26.6.09

O ALUNO DA PUC

Encontrei-me, ontem à tarde, de passagem pelo Buraco do Lume, com o aluno da PUC, aquele de quem lhes contei aqui. Não fui eu que o vi, mas ele a mim. Com os dois braços fremindo no ar como um náufrago em meio ao mar bravio, lembrando um daqueles bonecos infláveis de posto de gasolina, o pontifício gritava meu nome como um apaixonado. Meu nome gritado pelo estudante misturava-se ao côro de duas vozes que, em ritmo de marcha militar, pedia "socialismo e liberdade!, socialismo e liberdade!, socialismo e liberdade!". Era um pré-comício do PSOL, que acontece de segunda a quinta-feira anunciando o sempre apoteótico comício (não é comício, acompanhem meu relato) de sexta-feira e que reúne, num dia de mobilização aguda, cinco, seis pessoas (nunca vi mais de três). Pedi ao pontifício que aguardasse e fixei olhos e ouvidos no homem que, megafone amarelo e vermelho em punho, anunciava a mudança de nome da praça, de Melvin Jones para Mário Lago ("um projeto do PSOL!", bradava furiosamente a besta de bermudas) e convocava o povo imaginário à sua volta para o debate político do dia seguinte. Pausa: tremenda baboseira mudar o nome da praça. Aquilo ali é e sempre será o Buraco do Lume, mas o PSOL, vocês sabem, tem projetos incríves para a cidade. O PSOL, vocês sabem, também inova permanentemente. E o PSOL não promove comícios, mas debates políticos. Fui até o homem do megafone. Quando seus olhos cruzaram com os meus, ele largou o instrumento e abriu um sorriso santo (tive certeza, naquele momento, que eu era o primeiro homem a lhe dirigir a atenção). Diante de mim, disse:

- Pois não, companheiro! - e bateu uma continência inapropriada.
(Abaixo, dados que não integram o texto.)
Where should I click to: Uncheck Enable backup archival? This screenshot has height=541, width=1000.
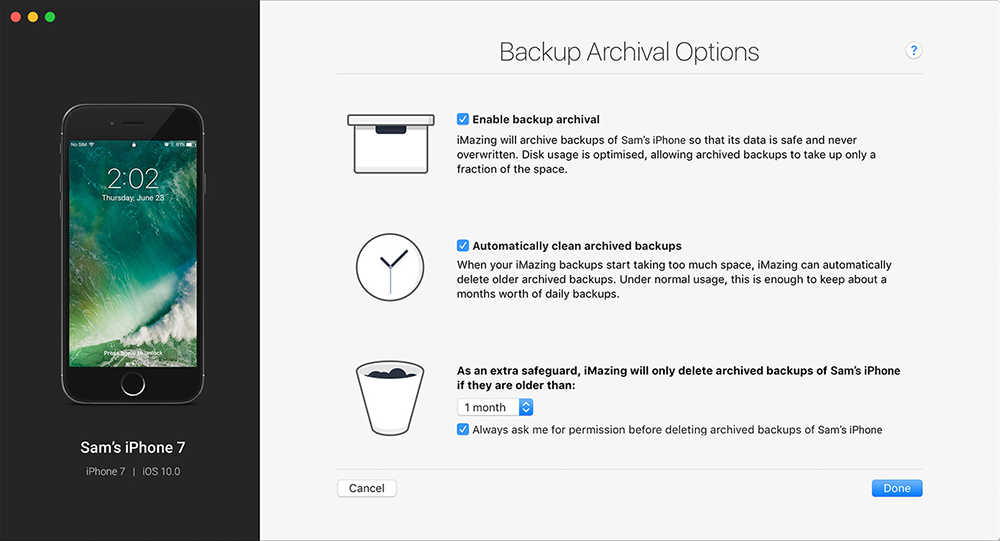[463, 119]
- O debate de amanhã é sobre o quê, hein?

Ele colou um adesivo com um solzinho no meu peito, acintosamente. Arranquei o troço e ele se ofendeu:

- O que é que é isso, companheiro? Nosso debate político de amanhã será sobre a elitização e a concentração da cultura na cidade. Os membros do nosso quadro farão uma expo...

Deixei o homem com boné de crochê falando sozinho e fui ao aluno da PUC.

- Como vai? - disse eu, polidamente.

- Ótimo! Estou me preparando para o show da Banga! - e esfregou as mãos como se tivesse uma lâmpada do gênio entre elas.

- Banga?

- Bangalafumenga. Farão show no sábado na festa junina da PUC.

- Sei.

- E mais o DJ Sadam! DJ Sadam, Edu!

- Arrã.

Contrangido com minha anti-empolgação, mudou o rumo da prosa:

- Já te falei sobre minha paixão pelo samba e pela Lapa de outrora?

- Não.

- Eu idealizo uma Lapa, sabe, aquela da década de 50, 60!

- Sei.

Como eu era cada vez mais um desinteressado, ele virou o timão mais uma vez:

- E naquele dia, quando falei do jazz... Poxa... Não quis menosprezar o samba, sabe?

- Sei, sei, sei sim.

- É que o samba pra mim é um espaço democrático, um lugar de todos. Aquele momento em que a cadência das batidas e dos acordes superam os sentidos racionais e fazem com que nos deixemos levar...

- Hum... deixar levar. Sei.

Inventei uma consulta ao dentista e me despedi apressado.

Até.

4 comentários:

Blog do Ernestão disse...

Grande Edu !

Tô começando a achar que você é fã número 1 do PSOL ! Você tropeça nos comícios deles! Pacere aquele desenho da Família Adams em que o carro-castelo anda com uma nuvem trovejando em cima !!!!! kkkkkk !!!!!

Será que em cada maravilhoso buteco do Rio de Janeiro, tem na frente um evento do PSOL?

Abração do Ernestão

AOS QUARENTA A MIL disse...

Muito bom texto Edu, muito bom, ri muita coisa. A definição do samba foi a melhor!!!!
Abçs

FELIPE DRUMOND disse...

Boa estória Edu. Engraçada.

Unknown disse...

Ai, ai… nem sempre experimentamos das coisas uma vez só não é Edu, sendo bom ou ruim há replays (ou repetecos, se preferir) que se impõem... mas se for para render textos assim eu quero é mais!